## Explore the material
[1] In the catalytic converter excerpt, what is the upper limit on Fe concentration in Patent Literature 3?
[2] Reproduce the part of the catalytic converter excerpt that begins at "Furthermore, a catalytic" and stops after "in Patent Literature 3.", substituting "steel foil" for every occurrence of "stainless foil".

## Selected excerpt
=======

Furthermore, a catalytic converter for purifying an exhaust gas is disclosed in Patent Literature 3, in which the catalytic converter is constituted by a metal honeycomb substrate made of a processed stainless foil and a catalyst layer formed on the stainless foil. The catalytic converter is characterized in that the stainless foil contains at least Fe, Cr, and Al; the surface of the stainless foil has an oxide film made by a stainless foil component being oxidized; and the concentration of Fe contained in the oxide film is 0.1% by mass or more and 7% by mass or less relative to the oxide. Furthermore, the concentration of Fe as well as α-alumina and γalumina as an oxide film is disclosed in Table 1 to Table 3 of Patent Literature 3. This means that the concentration of Fe that is solid-solved in α-alumina and γ alumina is disclosed in Patent Literature 3.
However, Patent Literature 3 addresses the problem of reducing deterioration of a catalyst layer due to heat when a catalytic converter for purifying an exhaust gas is used in an environment at a temperature exceeding 900° C. Thus, like Patent Literature 2, no consideration is given to the wind erosion. Furthermore, in Patent Literature 3, the upper limit of Fe concentration is restricted to 7%, and when the Fe concentration exceeds 7%, Fe moving to the catalyst layer abruptly increases, causing significant deterioration in the purification performance. On the other hand, since Fe is required to improve the toughness of the oxide film and enhance the wind erosion resistance, it is desirable to increase the content thereof within the range which may not accelerate the deterioration of the purification performance.

=======

## Provided data
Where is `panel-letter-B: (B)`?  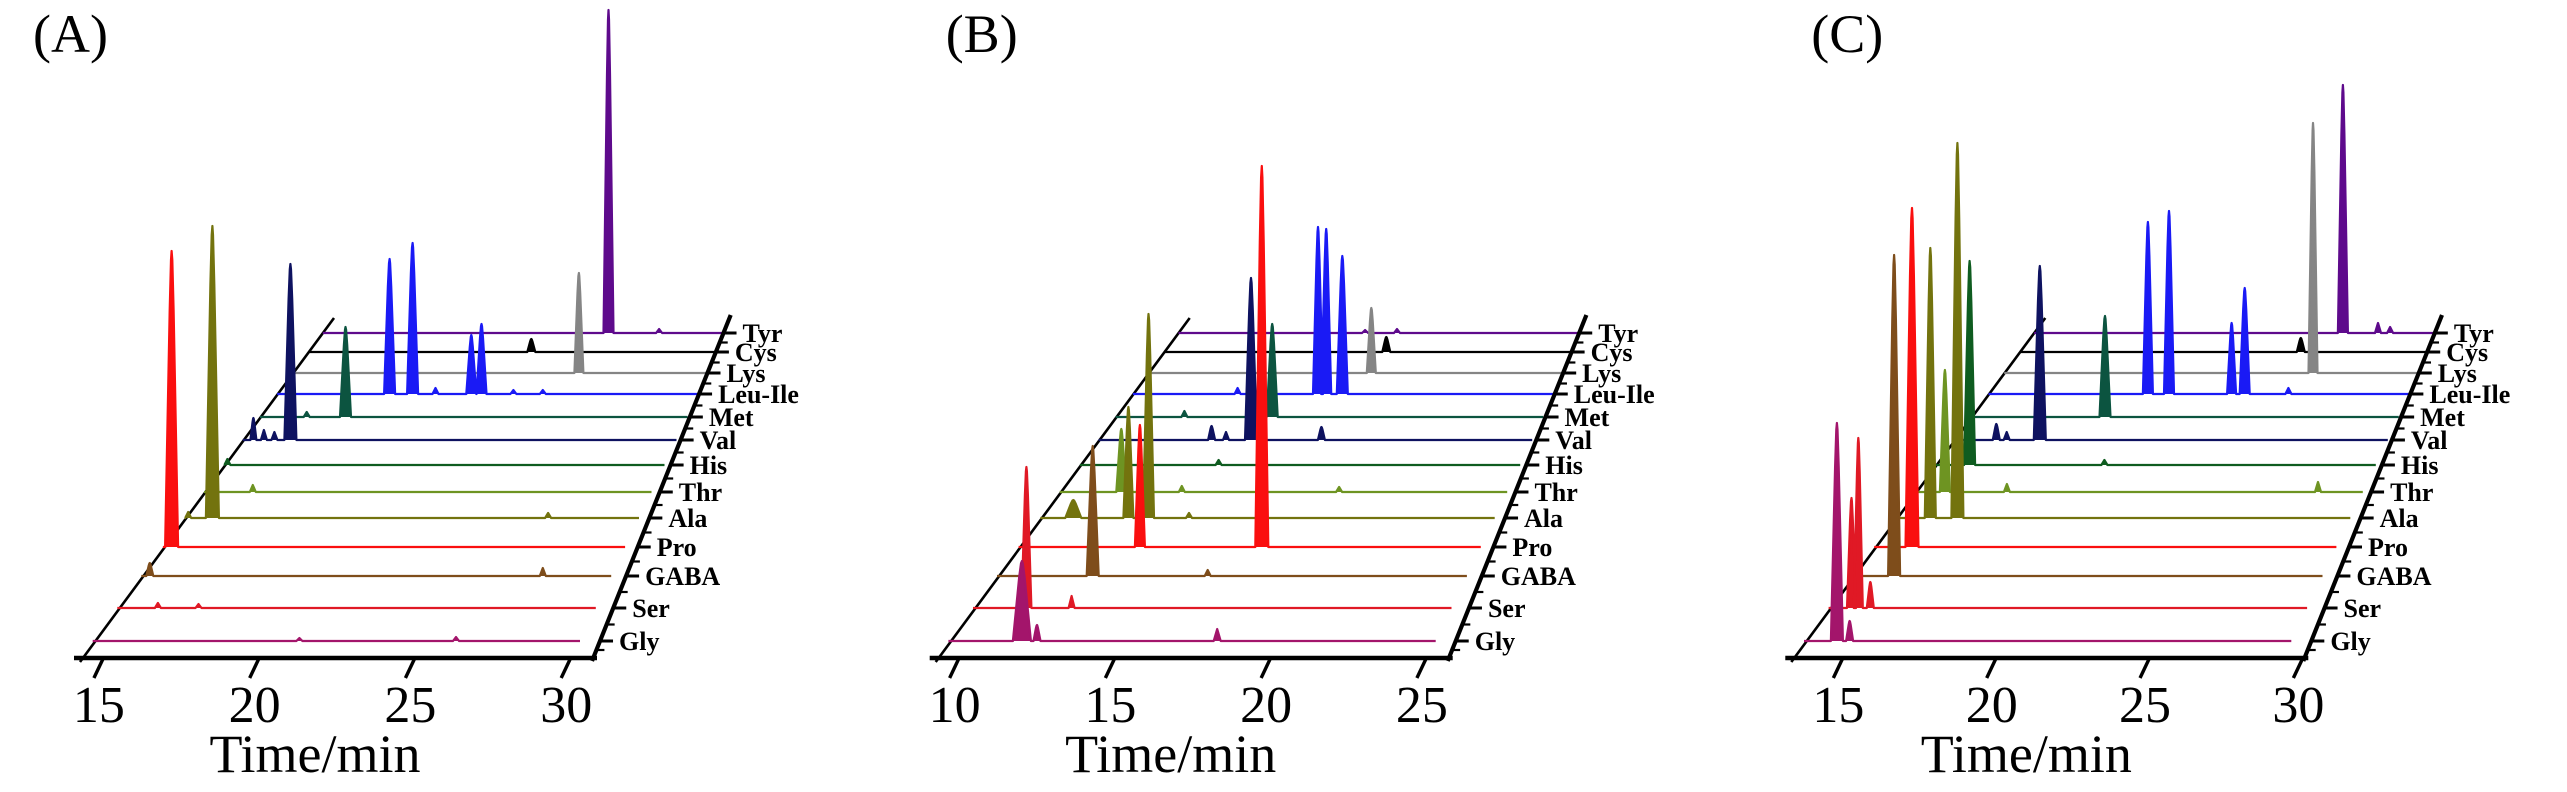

=======

## Solutions in order
[1] 7%

[2]
Furthermore, a catalytic converter for purifying an exhaust gas is disclosed in Patent Literature 3, in which the catalytic converter is constituted by a metal honeycomb substrate made of a processed steel foil and a catalyst layer formed on the steel foil. The catalytic converter is characterized in that the steel foil contains at least Fe, Cr, and Al; the surface of the steel foil has an oxide film made by a steel foil component being oxidized; and the concentration of Fe contained in the oxide film is 0.1% by mass or more and 7% by mass or less relative to the oxide. Furthermore, the concentration of Fe as well as α-alumina and γalumina as an oxide film is disclosed in Table 1 to Table 3 of Patent Literature 3. This means that the concentration of Fe that is solid-solved in α-alumina and γ alumina is disclosed in Patent Literature 3.